Anonymous 0 Comments

It’s easy to do, provided you have a solar mass of hydrogen and the space to get it close enough to fuse without incinerating the stuff you want to power with it.

Anonymous 0 Comments

What do you mean by efficient?
Neutron efficiency? Thermal efficiency?

Anonymous 0 Comments

The worlds investment into nuclear fusion research is so relatively small that we can barely build a small test reactor every few decades. So research advances veeery slowly .

Anonymous 0 Comments

Even the sun would have a hard time trying to fuse atoms if it wasnt for some quantum tunneling effect.

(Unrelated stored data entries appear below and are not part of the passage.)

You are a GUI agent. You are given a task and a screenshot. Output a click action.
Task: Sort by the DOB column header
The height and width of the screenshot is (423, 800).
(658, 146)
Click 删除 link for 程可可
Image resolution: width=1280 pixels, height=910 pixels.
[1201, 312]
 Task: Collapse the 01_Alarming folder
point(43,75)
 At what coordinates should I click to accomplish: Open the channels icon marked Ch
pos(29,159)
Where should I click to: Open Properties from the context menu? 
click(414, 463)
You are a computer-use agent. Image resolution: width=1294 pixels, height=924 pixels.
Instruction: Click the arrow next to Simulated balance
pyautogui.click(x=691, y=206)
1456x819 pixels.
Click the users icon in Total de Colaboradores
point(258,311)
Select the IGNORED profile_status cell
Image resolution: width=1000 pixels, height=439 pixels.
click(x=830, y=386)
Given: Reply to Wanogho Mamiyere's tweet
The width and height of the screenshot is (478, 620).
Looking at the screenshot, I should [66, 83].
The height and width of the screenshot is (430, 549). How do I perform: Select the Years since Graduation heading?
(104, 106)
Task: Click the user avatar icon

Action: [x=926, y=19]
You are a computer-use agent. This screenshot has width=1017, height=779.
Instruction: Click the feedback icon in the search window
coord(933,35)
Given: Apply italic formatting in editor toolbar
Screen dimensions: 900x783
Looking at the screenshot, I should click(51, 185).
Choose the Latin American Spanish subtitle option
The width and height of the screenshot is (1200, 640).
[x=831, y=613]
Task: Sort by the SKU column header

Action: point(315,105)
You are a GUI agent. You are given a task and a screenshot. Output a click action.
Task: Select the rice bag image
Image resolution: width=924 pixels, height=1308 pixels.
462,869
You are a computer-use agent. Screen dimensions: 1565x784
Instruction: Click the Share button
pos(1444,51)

Trying to overcome the force of two pluscharged particles are quite hard.

Anonymous 0 Comments

Really Really simply put, to initiate a fusion reaction takes a huge amount of energy to smash the fusing atoms together enough to fuse them.

Enough energy, in fact, that we have a hard time creating that much energy outside of a fission detonation (a nuclear explosion).

The issue Really isn’t so much the difficulty of initiating the fusion, because we do it every time we detonate a thermonuclear bomb. It’s been done literally thousands of times.

The issue is controlling the reaction after you’ve initiated it by pumping in a nuclear bombs worth of energy, and having a container strong enough to contain it.

The Youtube channel Thunderf00t does a really good job of explaining it. YouTube search Thunderf00t fusion and watch.

Anonymous 0 Comments

Essentially to make hydrogen fuse into helium (and release the massive amount of energy that makes it worthwhile) you need to apply enormous heat and pressure.

You can apply a truly ridiculous amount of heat, and a bit of pressure.
Or you could apply a little heat and a whole lot of pressure.

The Sun actually works off the second one.
Its sheer mass is what induces fusion. The force of gravity squeezes the hydrogen so tight it actually merges into Helium. That and some heat to excite the atoms and make them a bit more amenable to merging, and you get a star.

The problem is that we don’t have a star-sized amount of mass to squeeze the atoms together.
So we have to work with what we’ve got.
Turns out if you heat it up more, you don’t need as much pressure.

Gravity is pretty much free, the sun fuses just by sitting there.
Pouring lasers and whatever other methods of heating we can get into a mass of hydrogen (or other fuseable gas) costs a lot of energy, as does containing and squeezing it all with magnetic fields so it doesn’t melt the reactor.

The challenge is basically to find a means of heating and squeezing the fuel that takes less energy than we release by merging the atoms together.